2 de junio de 2025

Construye Tu Propio Plan de la Calma: Una Herramienta Clave para la Autorregulación

Dicen que una emoción dura en el cuerpo aproximadamente 90 segundos. Si después de ese tiempo seguimos sintiéndola, es porque hemos añadido un pensamiento que la fija tanto en nuestra mente como en nuestro cuerpo, generando un malestar que puede escalar. Las emociones son inevitables: todos sentimos miedo, enojo, nerviosismo. Lo que realmente importa no es evitar sentirlas, sino cómo elegimos responder a ellas.

El impacto que estas emociones tienen en nuestra vida depende más de nosotros de lo que creemos. La emoción llega, pero permitir que nos atrape y dirija nuestras reacciones es algo que podemos aprender a gestionar.
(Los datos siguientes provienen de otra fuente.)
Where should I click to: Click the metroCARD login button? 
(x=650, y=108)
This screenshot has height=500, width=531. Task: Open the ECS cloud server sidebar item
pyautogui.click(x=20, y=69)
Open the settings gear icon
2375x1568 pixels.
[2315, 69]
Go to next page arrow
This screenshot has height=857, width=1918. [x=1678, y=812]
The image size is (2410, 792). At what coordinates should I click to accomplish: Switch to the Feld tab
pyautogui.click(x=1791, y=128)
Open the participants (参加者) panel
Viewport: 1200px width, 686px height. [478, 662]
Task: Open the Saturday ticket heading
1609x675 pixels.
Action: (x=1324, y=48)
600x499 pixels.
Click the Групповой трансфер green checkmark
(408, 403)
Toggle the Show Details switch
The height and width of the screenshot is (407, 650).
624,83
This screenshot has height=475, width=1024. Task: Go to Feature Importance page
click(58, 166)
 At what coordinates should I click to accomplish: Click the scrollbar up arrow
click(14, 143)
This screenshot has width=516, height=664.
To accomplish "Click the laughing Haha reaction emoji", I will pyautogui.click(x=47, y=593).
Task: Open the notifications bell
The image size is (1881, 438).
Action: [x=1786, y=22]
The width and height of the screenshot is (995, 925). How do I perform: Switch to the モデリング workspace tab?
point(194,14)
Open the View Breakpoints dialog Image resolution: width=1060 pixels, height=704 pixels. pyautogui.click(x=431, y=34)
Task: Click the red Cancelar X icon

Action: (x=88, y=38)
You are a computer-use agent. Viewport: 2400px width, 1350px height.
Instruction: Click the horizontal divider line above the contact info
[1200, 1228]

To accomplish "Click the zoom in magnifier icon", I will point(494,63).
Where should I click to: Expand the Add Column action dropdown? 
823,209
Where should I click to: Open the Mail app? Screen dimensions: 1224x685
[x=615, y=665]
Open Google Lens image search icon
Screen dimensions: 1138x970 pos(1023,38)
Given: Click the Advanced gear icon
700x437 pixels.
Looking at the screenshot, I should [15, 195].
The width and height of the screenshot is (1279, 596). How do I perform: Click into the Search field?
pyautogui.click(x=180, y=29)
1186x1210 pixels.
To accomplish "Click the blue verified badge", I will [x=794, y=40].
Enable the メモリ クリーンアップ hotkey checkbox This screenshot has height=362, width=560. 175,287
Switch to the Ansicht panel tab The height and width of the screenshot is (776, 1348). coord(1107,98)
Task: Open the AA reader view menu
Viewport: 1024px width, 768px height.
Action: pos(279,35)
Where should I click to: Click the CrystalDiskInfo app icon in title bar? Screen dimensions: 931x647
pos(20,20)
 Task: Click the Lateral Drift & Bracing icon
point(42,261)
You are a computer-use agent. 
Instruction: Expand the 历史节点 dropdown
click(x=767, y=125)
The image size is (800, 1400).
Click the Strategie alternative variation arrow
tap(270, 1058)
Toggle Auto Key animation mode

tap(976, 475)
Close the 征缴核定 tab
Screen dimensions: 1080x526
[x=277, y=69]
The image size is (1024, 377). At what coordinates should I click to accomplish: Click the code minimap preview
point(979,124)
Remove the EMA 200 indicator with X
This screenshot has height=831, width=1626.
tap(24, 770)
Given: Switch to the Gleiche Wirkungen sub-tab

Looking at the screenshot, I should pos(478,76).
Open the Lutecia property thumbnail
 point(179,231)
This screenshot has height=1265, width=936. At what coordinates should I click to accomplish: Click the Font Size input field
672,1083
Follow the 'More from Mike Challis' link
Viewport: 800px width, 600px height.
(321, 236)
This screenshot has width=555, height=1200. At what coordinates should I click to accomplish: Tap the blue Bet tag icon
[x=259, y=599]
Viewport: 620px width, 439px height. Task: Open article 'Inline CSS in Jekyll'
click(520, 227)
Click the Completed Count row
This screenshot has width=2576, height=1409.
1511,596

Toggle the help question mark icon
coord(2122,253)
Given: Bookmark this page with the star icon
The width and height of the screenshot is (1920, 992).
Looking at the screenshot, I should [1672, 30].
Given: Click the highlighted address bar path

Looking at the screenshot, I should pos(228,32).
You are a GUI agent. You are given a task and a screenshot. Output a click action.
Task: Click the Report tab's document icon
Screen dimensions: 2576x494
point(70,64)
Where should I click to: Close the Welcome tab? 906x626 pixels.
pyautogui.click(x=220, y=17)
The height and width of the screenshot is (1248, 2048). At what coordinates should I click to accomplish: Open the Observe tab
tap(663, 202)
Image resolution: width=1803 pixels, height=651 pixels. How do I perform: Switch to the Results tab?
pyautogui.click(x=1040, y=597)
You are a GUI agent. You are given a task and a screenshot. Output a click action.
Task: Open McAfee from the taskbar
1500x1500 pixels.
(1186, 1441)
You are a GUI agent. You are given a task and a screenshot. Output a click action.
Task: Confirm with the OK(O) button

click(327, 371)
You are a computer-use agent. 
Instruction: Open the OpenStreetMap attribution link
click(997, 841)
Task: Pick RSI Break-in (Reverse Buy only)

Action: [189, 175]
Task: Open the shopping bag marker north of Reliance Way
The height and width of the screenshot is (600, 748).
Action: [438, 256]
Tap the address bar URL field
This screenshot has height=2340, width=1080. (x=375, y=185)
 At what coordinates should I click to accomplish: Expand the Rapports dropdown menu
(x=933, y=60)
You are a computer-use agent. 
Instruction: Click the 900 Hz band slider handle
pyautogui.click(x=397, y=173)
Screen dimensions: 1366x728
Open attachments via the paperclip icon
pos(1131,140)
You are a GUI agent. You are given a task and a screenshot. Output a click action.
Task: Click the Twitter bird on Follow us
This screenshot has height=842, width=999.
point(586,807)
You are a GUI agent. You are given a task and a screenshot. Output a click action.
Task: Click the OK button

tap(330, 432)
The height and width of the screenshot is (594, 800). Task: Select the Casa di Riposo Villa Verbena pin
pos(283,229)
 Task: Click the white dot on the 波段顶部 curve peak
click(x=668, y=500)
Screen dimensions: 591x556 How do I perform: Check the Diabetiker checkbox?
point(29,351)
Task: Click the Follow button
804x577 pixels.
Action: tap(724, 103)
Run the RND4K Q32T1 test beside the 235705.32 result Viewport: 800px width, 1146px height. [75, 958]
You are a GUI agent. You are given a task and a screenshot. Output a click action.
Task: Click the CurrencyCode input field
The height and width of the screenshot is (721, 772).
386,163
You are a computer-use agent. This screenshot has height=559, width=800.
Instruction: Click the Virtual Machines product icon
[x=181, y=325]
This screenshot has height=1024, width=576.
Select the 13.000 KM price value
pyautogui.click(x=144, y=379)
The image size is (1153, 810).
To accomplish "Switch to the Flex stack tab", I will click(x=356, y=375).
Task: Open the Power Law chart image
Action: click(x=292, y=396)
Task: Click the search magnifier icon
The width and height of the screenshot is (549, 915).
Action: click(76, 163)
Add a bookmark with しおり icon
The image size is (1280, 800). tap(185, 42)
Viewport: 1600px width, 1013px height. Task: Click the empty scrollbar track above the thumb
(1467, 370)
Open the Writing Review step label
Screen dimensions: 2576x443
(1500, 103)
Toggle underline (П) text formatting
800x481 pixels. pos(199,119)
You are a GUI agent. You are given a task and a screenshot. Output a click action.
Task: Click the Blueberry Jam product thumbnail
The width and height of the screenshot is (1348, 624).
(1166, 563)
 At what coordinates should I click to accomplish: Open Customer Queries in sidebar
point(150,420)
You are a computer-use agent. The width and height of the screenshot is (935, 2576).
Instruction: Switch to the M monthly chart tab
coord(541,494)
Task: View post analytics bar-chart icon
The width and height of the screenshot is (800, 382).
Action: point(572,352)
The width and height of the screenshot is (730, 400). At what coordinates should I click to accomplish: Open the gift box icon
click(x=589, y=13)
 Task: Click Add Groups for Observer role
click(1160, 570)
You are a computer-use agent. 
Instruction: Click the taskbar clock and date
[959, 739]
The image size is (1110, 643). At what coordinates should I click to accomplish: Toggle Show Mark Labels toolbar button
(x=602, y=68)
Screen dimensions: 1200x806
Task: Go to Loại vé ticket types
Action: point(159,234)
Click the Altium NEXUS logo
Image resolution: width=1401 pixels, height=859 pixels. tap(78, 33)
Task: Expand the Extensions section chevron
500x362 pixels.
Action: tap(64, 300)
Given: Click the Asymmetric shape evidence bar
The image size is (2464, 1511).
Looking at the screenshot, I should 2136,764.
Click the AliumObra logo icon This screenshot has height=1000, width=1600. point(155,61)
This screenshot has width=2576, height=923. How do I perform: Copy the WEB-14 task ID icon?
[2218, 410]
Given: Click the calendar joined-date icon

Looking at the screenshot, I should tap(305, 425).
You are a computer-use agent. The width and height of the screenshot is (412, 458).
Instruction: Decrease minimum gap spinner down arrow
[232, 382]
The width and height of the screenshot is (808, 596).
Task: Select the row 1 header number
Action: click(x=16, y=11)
Es aquí donde entra en juego un plan personal de la calma, una herramienta esencial de autorregulación emocional que nos permite recuperar el control y minimizar las explosiones de malestar.

Los Cuatro Componentes Clave de un Plan de la Calma

 Tal y como encontramos en el juego llamado el plan de la calma de la editorial creciendo en espiral, construir un plan efectivo debe incorporar cuatro elementos fundamentales:

Entrenamiento en Técnicas de Respiración y Relajación Corporal

Aprender a respirar de manera consciente y profunda es uno de los métodos más efectivos para calmar el cuerpo. La respiración diafragmática o las técnicas de relajación muscular progresiva nos permiten reducir la activación física asociada al estrés o a las emociones intensas. Este paso es el ancla inicial para estabilizarnos.

Reestructuración de Pensamientos

Las emociones se perpetúan porque nuestros pensamientos las alimentan. Cambiar el diálogo interno negativo por uno más constructivo y positivo puede cortar el ciclo de malestar. Por ejemplo, sustituir un pensamiento como “No puedo con esto” por “Es normal sentirme así, pero tengo herramientas para afrontarlo” nos ayuda a gestionar mejor la situación.

Uso de un Objeto de Anclaje

Un objeto físico, como una piedra, un amuleto o incluso un gesto sencillo, puede servir como recordatorio de calma y estabilidad. Este anclaje nos ayuda a reconectar con un estado emocional más equilibrado cuando sentimos que estamos perdiendo el control.

Estrategias de Distracción y Redirección

A veces, la mejor forma de calmar la mente es enfocarla en otra actividad. Escuchar música relajante, dibujar, salir a caminar o realizar cualquier actividad que nos saque del bucle de pensamientos negativos puede ser una herramienta poderosa para recobrar la calma.

Tres Minutos que Cambian el Día

Un plan de la calma no significa que no sentirás emociones, sino que sabrás gestionarlas mejor. Estos tres minutos dedicados a tu bienestar pueden ser suficientes para romper el ciclo de malestar y recuperar tu centro. Imagina poder afrontar situaciones difíciles sin dejarte dominar por el enojo, la ansiedad o la frustración.

Da el Primer Paso

Construir tu propio plan de la calma es un acto de autocuidado y liderazgo personal. Puede resultarte fácil si te apoyas en materiales con el juego “el plan de la calma” de creciendo en espiral. Invierte tiempo en identificar las herramientas que funcionan mejor para ti y ensáyalas en tu día a día. Con el tiempo, este plan se convertirá en un recurso invaluable, no solo para minimizar el malestar emocional, sino también para responder a los desafíos con mayor claridad y serenidad.

¡Empieza hoy! La calma no llega sola, pero con práctica y determinación, puedes aprender a crearla. Si lo haces en familia y ayudas a tus hijos a ir encontrado estrategias de autorregulación desde pequeños, incorporarás en su gestión emocional una forma de actuar y de ser que les acompañará toda su vida.